Author Terrence McCauley

Author Terrence McCauley

Quinn watched his prey from the shadow of a doorway. ~ Prohibition, by Terrence McCauley

Often, on Friday’s, I present a photo and story that simmers deep in my mind. Usually a mug, pulling on a Lucky, wondering how his life got himself into where he is. I call it Jersey Noir.

But today, I’d like to present a mug that fuels my inspiration for those images I make. On a warm summer’s evening in New York City a few weeks ago, the heat was rising from the pavement in shimmers. Men pulled their ties lower, women fanned themselves in shaded doorways.

As I hiked up 42nd Street rucking my gear, it was so warm, even the Midtown NYC cockroaches were sweating.

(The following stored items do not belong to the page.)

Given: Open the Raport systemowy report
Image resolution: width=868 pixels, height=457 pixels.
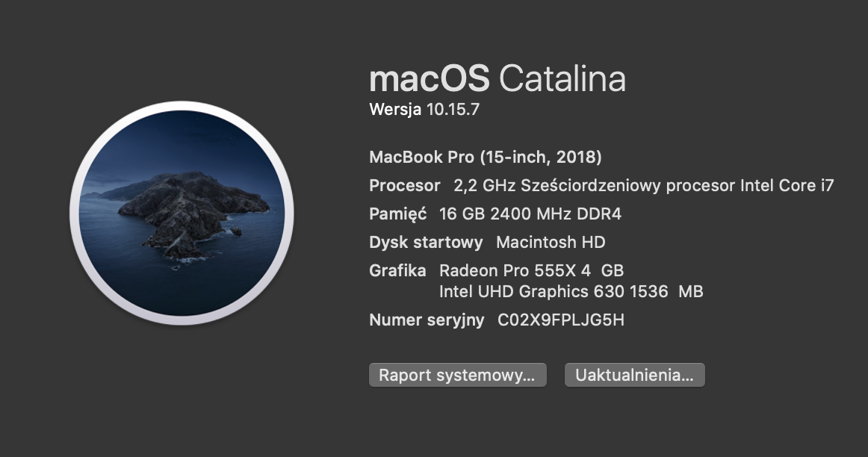Looking at the screenshot, I should [x=457, y=375].
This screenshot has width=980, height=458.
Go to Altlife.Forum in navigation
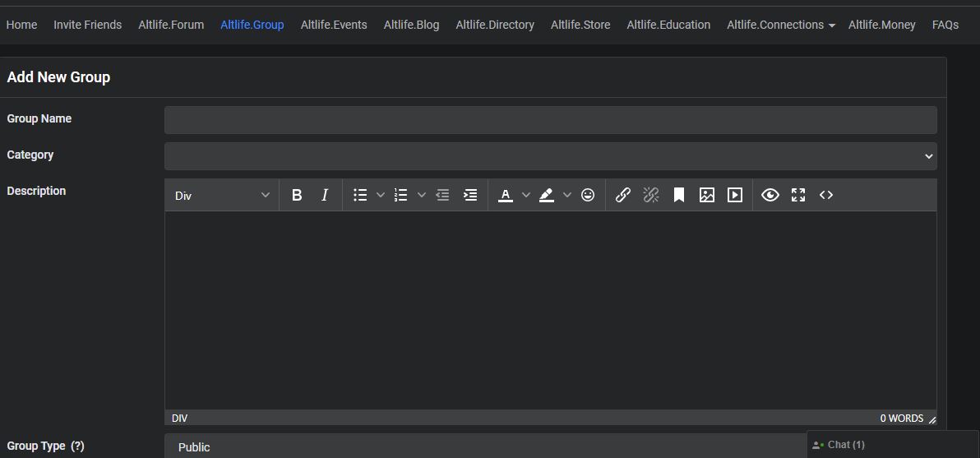pyautogui.click(x=171, y=25)
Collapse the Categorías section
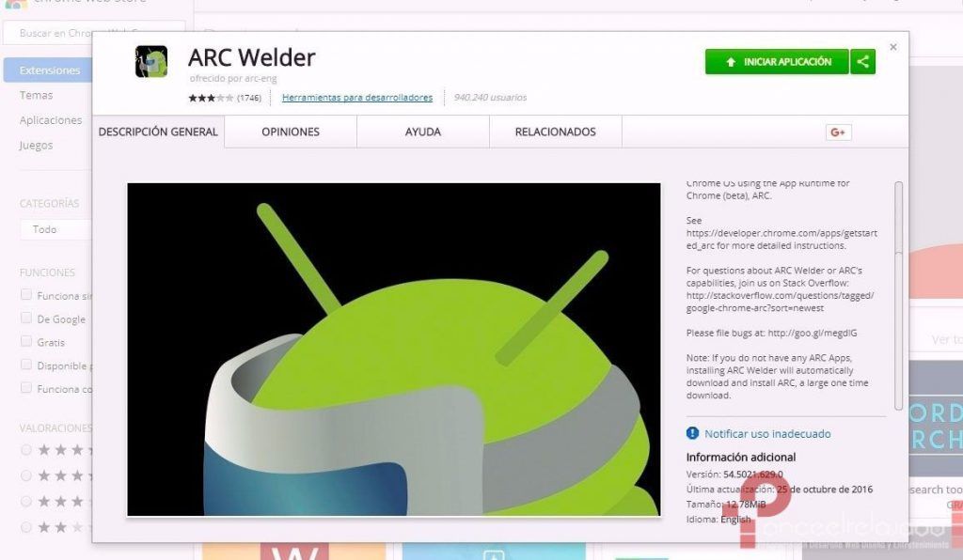This screenshot has height=560, width=963. point(50,203)
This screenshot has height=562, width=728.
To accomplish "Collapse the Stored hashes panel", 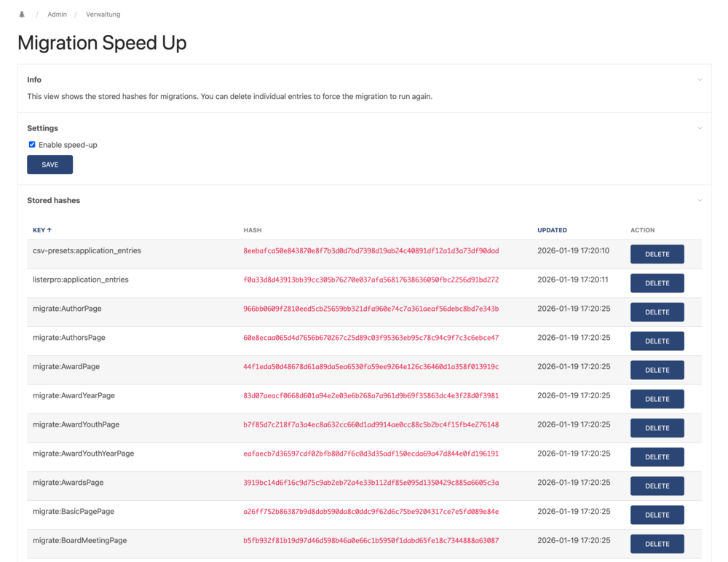I will (700, 200).
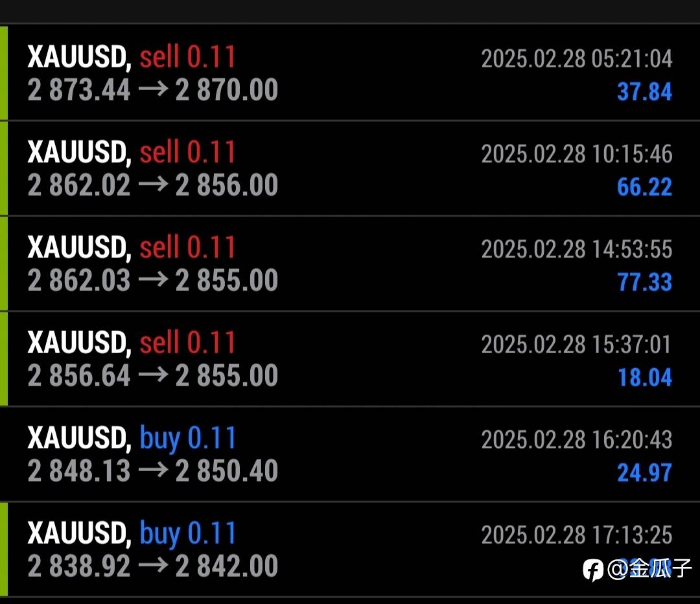The width and height of the screenshot is (700, 604).
Task: Tap the green bar beside the 05:21:04 trade
Action: click(4, 73)
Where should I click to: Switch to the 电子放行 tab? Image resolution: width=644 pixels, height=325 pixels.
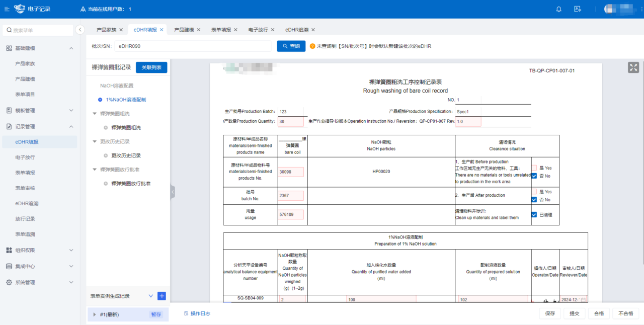pyautogui.click(x=258, y=30)
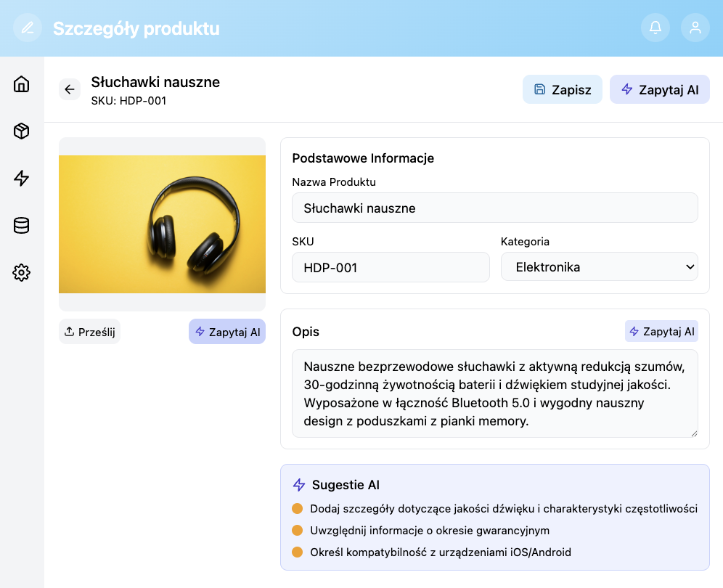Select the products package icon in sidebar
This screenshot has width=723, height=588.
click(x=22, y=131)
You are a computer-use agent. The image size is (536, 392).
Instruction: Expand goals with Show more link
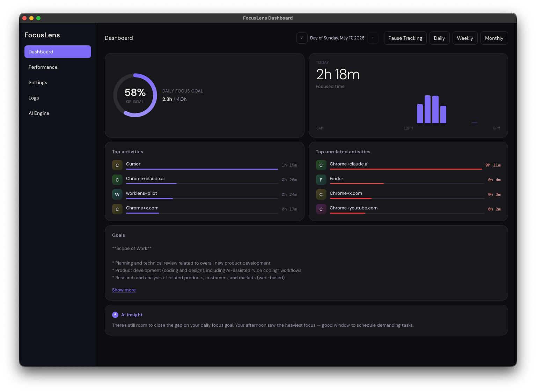click(x=124, y=290)
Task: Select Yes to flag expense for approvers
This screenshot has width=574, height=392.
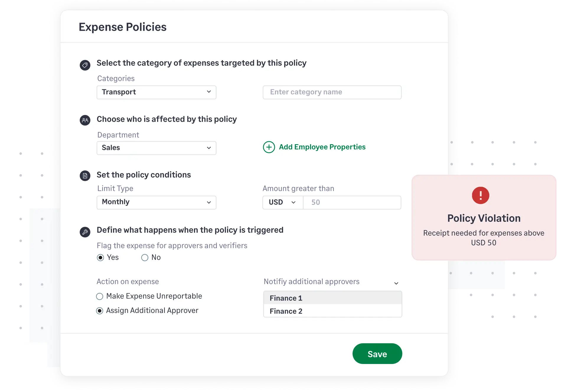Action: click(100, 257)
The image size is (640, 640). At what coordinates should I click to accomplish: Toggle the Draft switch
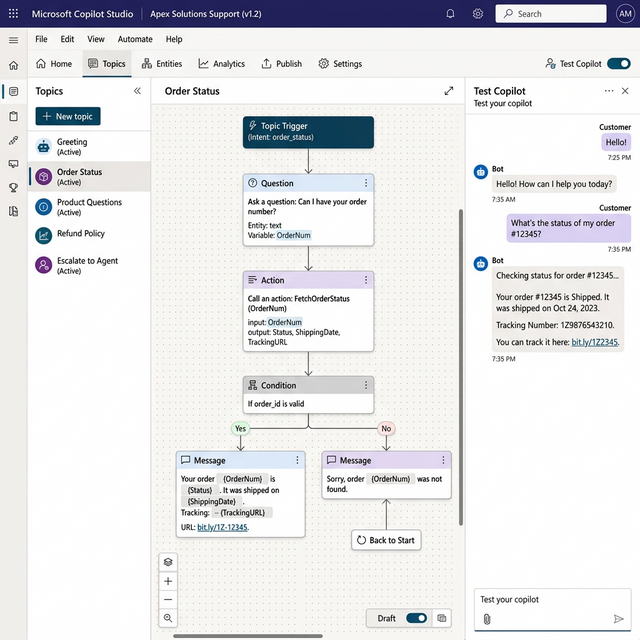tap(416, 618)
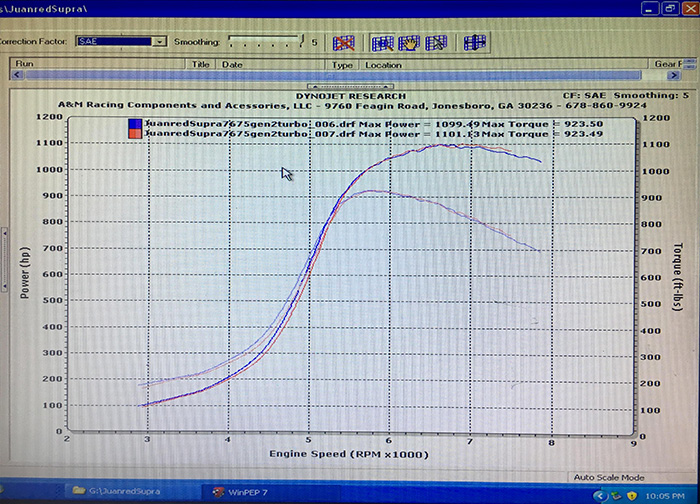700x504 pixels.
Task: Adjust the Smoothing slider handle
Action: (300, 42)
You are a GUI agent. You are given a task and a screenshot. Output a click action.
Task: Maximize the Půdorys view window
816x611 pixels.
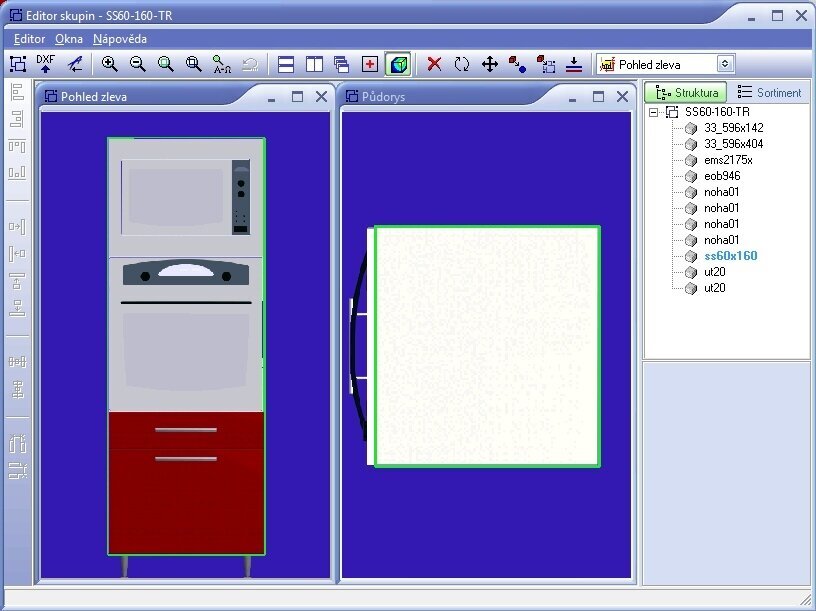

But looking cool as the other side of the pillow in a short-sleeve shirt, khaki slacks and a summer weight fedora, there stood author Terrence McCauley a thick, dark Nat Sherman Special between his fingers.

Unlit. For now.

After weeks of back and forth, Terrence and I were finally able to meet up for a photo shoot. I’d read and admired Terrence’s writing for awhile now. Books to his credit include Prohibition, Slow Burn, Fight Card: Against The Ropes.

He’s had numerous short stories published in places like Thuglit, Shotgun Honey and more. He’s also edited a volume of noir stories based in and around Grand Central Terminal,Grand Central Noir.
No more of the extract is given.